In 1577, the Escorial was so far advanced towards its completion as to afford accommodations not merely for Philip and his personal attendants, but for many of the court, who were in the habit of spending some time there with the king during the summer. On one of these occasions, an accident occurred which had nearly been attended with most disastrous consequences to the building.

A violent thunderstorm was raging in the mountains, and the lightning struck one of the great towers of the monastery. In a short time the upper portion of the building was in a blaze. So much of it, fortunately, was of solid materials, that the fire made slow progress. But the difficulty of bringing water to bear on it was extreme. It was eleven o'clock at night when the fire broke out, and in the orderly household of Philip all had retired to rest. They were soon roused by the noise. The king took his station on the opposite tower, and watched with deep anxiety the progress of the flames. The duke of Alva was one among the guests. Though sorely afflicted with the gout at the time, he wrapped his dressing-gown about him, and climbed to a spot which afforded a still nearer view of the conflagration. Here the "good duke" at once assumed the command, and gave his orders with as much promptness and decision as on the field of battle.[459]

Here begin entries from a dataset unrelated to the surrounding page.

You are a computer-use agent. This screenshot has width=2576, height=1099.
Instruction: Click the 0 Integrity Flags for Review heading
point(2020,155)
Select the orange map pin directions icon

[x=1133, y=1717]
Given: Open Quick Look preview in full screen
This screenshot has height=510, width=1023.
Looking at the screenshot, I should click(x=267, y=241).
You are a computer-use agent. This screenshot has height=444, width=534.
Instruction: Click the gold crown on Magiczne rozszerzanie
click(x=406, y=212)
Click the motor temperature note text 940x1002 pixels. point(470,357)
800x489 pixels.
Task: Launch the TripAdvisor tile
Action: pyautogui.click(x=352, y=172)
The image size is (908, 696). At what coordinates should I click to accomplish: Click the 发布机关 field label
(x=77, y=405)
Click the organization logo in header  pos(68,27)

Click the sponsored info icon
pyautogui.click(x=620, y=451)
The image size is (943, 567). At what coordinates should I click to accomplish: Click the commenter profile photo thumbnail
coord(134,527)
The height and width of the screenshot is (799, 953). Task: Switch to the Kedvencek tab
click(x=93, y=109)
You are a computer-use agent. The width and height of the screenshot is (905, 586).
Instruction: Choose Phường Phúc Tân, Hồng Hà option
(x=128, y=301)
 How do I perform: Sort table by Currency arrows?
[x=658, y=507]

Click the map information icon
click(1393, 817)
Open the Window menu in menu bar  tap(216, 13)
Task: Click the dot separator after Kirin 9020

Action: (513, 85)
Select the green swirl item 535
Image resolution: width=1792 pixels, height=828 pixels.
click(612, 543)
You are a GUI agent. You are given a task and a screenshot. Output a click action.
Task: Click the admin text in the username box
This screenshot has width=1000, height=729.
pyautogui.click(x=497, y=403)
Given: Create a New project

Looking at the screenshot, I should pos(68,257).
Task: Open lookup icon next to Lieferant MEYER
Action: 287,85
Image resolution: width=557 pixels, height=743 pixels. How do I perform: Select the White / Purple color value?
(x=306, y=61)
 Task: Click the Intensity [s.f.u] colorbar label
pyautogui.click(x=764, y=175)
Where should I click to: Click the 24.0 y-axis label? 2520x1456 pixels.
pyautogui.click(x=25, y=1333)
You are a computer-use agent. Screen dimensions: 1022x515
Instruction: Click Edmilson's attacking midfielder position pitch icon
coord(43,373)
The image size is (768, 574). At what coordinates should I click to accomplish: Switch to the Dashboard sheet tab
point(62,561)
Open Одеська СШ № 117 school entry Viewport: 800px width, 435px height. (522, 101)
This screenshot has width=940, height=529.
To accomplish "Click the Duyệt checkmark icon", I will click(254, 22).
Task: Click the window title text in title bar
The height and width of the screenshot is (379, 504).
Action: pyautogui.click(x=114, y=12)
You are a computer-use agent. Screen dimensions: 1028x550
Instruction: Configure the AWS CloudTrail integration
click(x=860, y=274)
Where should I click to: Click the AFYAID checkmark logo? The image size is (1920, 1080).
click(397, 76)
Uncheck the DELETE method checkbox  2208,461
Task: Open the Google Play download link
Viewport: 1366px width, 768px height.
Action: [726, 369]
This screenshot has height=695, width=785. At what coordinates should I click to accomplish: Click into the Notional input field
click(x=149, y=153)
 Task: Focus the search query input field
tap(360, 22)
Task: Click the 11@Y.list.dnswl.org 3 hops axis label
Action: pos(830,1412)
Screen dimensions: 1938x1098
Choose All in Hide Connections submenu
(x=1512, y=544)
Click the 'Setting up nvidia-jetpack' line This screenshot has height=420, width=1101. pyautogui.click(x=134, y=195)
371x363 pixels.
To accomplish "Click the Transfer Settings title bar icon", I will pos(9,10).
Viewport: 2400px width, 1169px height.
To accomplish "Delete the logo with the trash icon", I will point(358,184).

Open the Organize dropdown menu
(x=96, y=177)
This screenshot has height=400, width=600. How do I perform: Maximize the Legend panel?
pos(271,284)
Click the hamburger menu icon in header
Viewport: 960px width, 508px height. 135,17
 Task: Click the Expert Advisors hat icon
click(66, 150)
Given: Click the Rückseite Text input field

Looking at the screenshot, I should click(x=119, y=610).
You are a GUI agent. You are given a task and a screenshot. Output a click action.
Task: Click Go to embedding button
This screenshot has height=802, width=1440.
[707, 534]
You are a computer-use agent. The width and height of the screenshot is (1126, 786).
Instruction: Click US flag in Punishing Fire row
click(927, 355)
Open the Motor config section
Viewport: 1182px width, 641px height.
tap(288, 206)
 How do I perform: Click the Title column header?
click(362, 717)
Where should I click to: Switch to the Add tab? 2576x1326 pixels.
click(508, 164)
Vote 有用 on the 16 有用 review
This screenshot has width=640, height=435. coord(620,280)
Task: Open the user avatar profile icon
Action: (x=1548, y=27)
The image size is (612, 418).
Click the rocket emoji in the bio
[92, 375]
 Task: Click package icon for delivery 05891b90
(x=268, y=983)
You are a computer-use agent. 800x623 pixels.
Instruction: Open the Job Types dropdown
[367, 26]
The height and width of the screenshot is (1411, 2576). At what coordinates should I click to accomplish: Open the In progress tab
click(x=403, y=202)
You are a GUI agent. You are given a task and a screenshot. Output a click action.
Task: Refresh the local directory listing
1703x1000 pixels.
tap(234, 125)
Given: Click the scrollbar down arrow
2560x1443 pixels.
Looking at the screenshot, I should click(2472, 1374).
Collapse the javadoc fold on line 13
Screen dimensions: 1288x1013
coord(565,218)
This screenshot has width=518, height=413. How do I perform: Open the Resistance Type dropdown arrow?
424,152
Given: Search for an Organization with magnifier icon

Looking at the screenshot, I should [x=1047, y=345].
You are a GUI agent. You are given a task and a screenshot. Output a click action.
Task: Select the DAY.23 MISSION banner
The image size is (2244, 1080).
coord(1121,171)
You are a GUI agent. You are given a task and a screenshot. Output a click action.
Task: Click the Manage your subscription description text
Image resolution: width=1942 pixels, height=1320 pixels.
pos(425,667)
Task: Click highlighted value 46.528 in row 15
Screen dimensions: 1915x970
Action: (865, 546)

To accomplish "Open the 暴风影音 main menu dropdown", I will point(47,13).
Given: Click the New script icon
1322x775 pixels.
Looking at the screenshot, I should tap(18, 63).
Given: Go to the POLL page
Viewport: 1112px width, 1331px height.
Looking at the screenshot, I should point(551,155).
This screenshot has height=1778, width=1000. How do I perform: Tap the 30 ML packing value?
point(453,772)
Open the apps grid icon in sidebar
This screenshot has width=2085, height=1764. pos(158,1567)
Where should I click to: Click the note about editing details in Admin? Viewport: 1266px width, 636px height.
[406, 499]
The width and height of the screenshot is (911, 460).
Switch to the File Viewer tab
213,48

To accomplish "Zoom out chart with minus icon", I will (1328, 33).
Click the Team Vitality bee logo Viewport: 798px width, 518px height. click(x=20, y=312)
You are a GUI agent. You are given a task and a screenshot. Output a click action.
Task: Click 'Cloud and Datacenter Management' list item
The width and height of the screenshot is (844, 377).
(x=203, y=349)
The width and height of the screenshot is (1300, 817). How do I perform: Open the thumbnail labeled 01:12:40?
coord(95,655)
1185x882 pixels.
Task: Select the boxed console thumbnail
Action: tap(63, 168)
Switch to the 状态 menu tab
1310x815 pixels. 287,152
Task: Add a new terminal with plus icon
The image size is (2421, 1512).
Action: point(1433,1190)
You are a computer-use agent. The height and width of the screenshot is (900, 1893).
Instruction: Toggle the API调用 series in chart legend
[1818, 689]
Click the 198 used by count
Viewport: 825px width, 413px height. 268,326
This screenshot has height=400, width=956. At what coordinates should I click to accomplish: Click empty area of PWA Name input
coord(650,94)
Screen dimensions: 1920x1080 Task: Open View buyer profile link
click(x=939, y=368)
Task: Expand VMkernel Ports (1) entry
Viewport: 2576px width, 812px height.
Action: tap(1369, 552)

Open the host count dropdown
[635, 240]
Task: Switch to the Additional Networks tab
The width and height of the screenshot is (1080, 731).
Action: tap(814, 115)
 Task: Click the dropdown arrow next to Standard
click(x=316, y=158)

All the workmen, as well as the neighbouring peasantry, were assembled there. The men showed the same spirit of subordination which they had shown throughout the erection of the building. The duke's orders were implicitly obeyed; and more than one instance is recorded of daring self-devotion among the workmen, who toiled as if conscious they were under the eye of their sovereign. The tower trembled under the fury of the flames; and the upper portion of it threatened every moment to fall in ruins. Great fears were entertained that it would crush the hospital, situated in that part of the monastery. Fortunately, it fell in an opposite direction, carrying with it a splendid chime of bells that was lodged in it, but doing no injury to the spectators. The loss which bore most heavily on the royal heart was that of sundry inestimable relics which perished in the flames. But Philip's sorrow was mitigated when he learned that a bit of the true cross, and the right arm of St. Lawrence, the martyred patron of the Escorial, were rescued from the flames. At length, by incredible efforts, the fire, which had lasted till six in the morning, was happily extinguished, and Philip withdrew to his chamber, where his first act, we are told, was to return thanks to the Almighty for the preservation of the building consecrated to his service.[460]

THE ESCORIAL.

The king was desirous that as many of the materials as possible for the structure should be collected from his own dominions. These were so vast, and so various in their productions, that they furnished nearly every article required for the construction of the edifice, as well as for its interior decoration. The grey stone, of which its walls were formed, was drawn from a neighbouring quarry. It was called berroquena,—a stone bearing a resemblance to granite, though not so hard. The blocks hewn from the quarries, and dressed there, were of such magnitude as sometimes to require forty or fifty yoke of oxen to drag them. The jasper came from the neighbourhood of Burgo de Osma. The more delicate marbles, of a great variety of colours, were furnished by the mountain-ranges in the south of the Peninsula. The costly and elegant fabrics were many of them supplied by native artisans. Such were the damasks and velvets of Granada. Other cities, as Madrid, Toledo, and Saragossa, showed the proficiency of native art in curious manufactures of bronze and iron, and occasionally of the more precious metals.